BofA has reacted as expected, trying to slap the little pipsqueak pet back into submission, announcing an end to its moratorium on foreclosure fraud and threatening to unleash its dark army of lawyers who are ready to do battle in the courts to maintain the myth that the junk banks securitized met required underwriting standards.

It is of course all high drama worthy of a mid-afternoon soap opera, with the Fed proclaiming dismay, nay, shock!, that banks sold it toxic waste. The over-acting would be hilarious if this were not such a serious issue.

In truth, it is all fraud, from start to end—from origination of the mortgages through the securitization, on to the duping of investors, and to the foreclosing on (mostly) innocent bystanding homeowners.

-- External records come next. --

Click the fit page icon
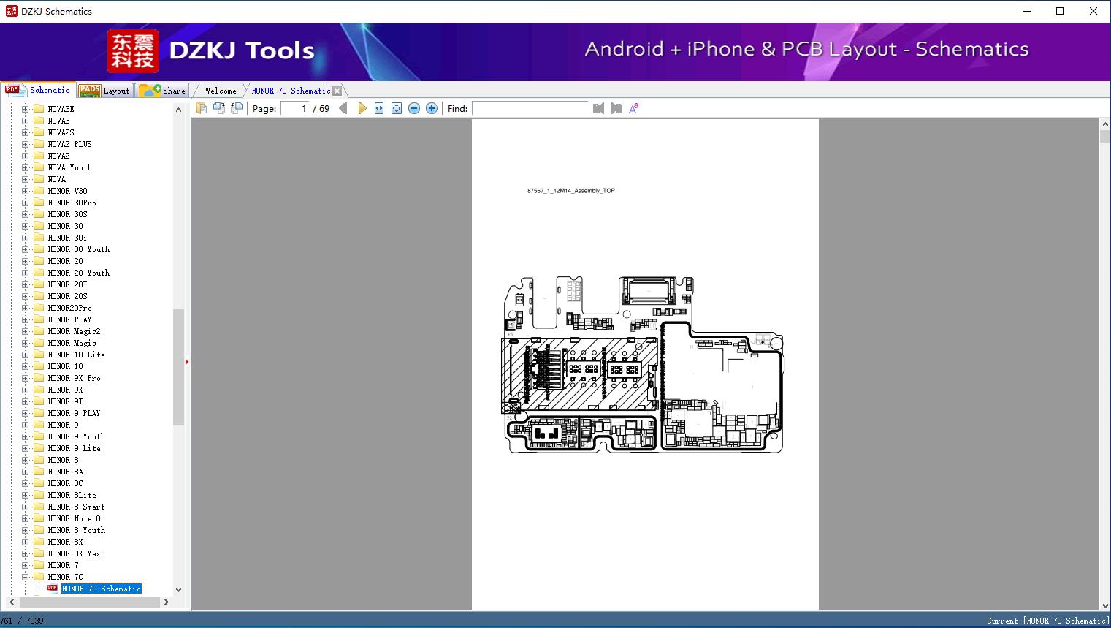This screenshot has height=628, width=1111. (x=397, y=108)
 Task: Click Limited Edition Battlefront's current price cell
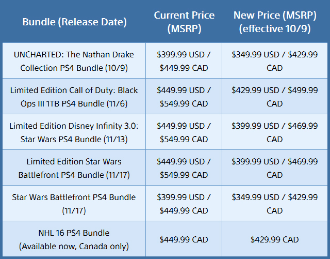184,167
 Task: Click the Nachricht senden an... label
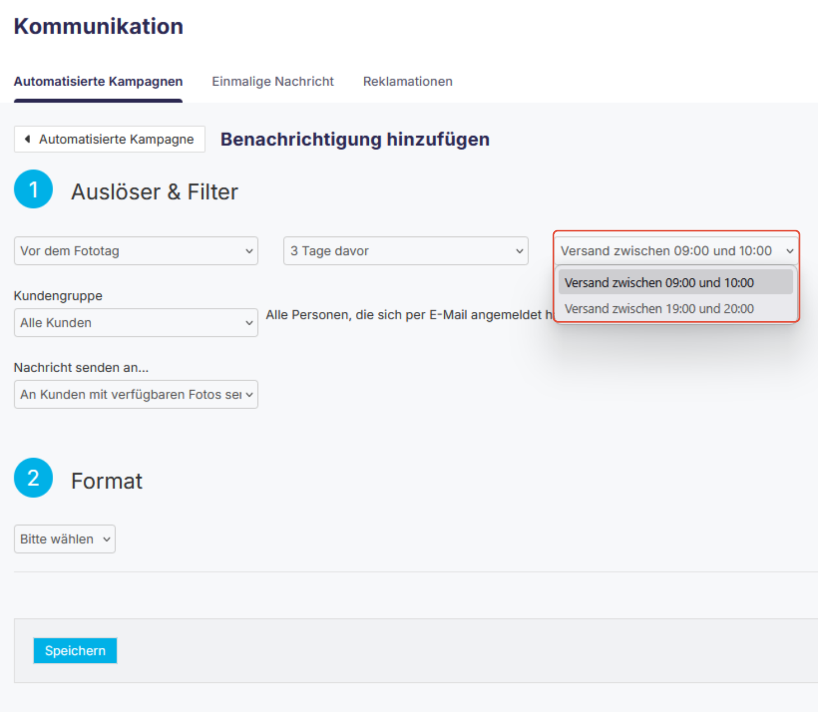[81, 368]
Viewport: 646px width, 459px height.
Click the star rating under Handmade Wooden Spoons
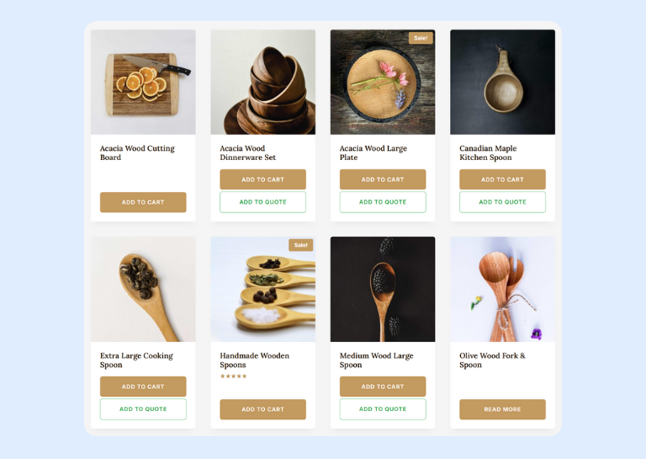click(233, 376)
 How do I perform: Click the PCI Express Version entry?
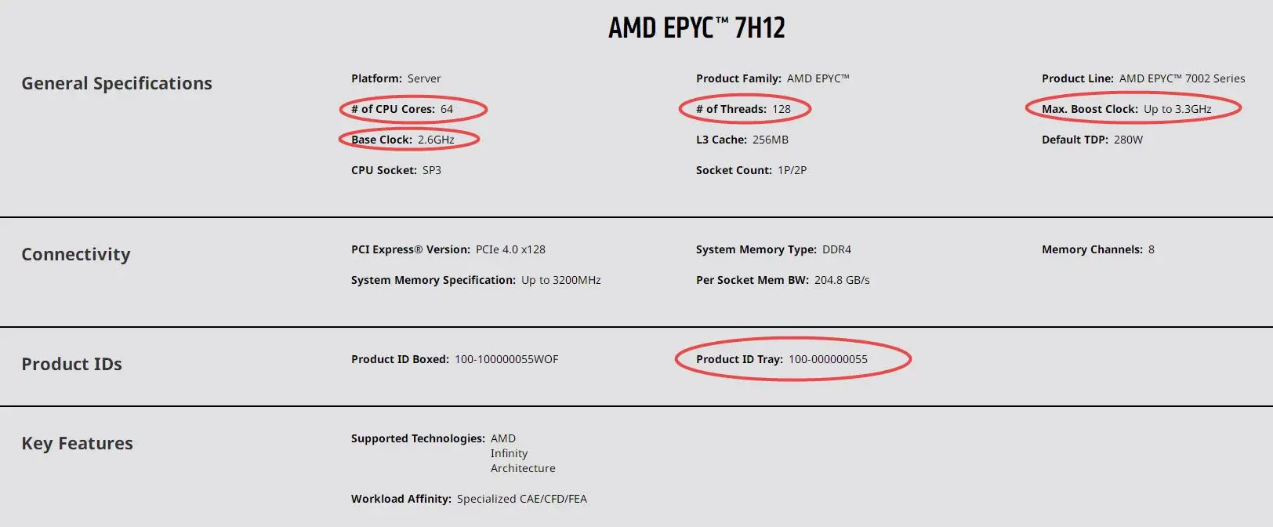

The FBI warned of an epidemic of mortgage fraud in 2004, investigations demonstrate that 80% of the fraud is at the hands of lenders, and the fraud was no secret within the industry and within government long before the NYFed, USFed, and Treasury started bailing out the control fraud banks by purchasing their assets, guaranteeing their liabilities, lending against toxic waste, and buying their worthless equities—putting Uncle Sam on the hook in an amount estimated to total more than $20 trillion.

Meanwhile, the bank frauds have been kicking Americans out of their homes, manufacturing fake documents, and re-selling property to which they have no legitimate title.

But the past week has not been good for control fraud banks. State Attorneys General have gone after them, thumbing their collective noses at the weak-kneed Obama Administration that had done nothing more than to plead with the frauds to please be a tad bit nicer as they steal homes.

Judges have also gone after banks—noticing how amateurish the doctored and counterfeited documents looked, and they began to throw the bank plaintiffs out of court. We know that in many or most cases the banks do not have the borrowers’ notes—that are required in almost all states to take away someone’s home. Lots of bank officials and employees have committed crimes for which they can be prosecuted and for which they will serve real prison time.

All of this seems to have forced the Fed’s hand. Most bettors had put their money on Fannie and Freddie, not the Fed, to first call the bluff of the bank frauds. They have far more on the line—no doubt they are sitting on well over a trillion dollars worth of junk that does not meet the underwriting standards claimed by the securitizers. To be sure, they had taken some action, but it was the NYFed’s audacity that grabbed the headlines. Hey, there is, finally, the audacity of hope that President Obama used to talk about—funny that it should rest in the hands of the thoroughly compromised NYFed.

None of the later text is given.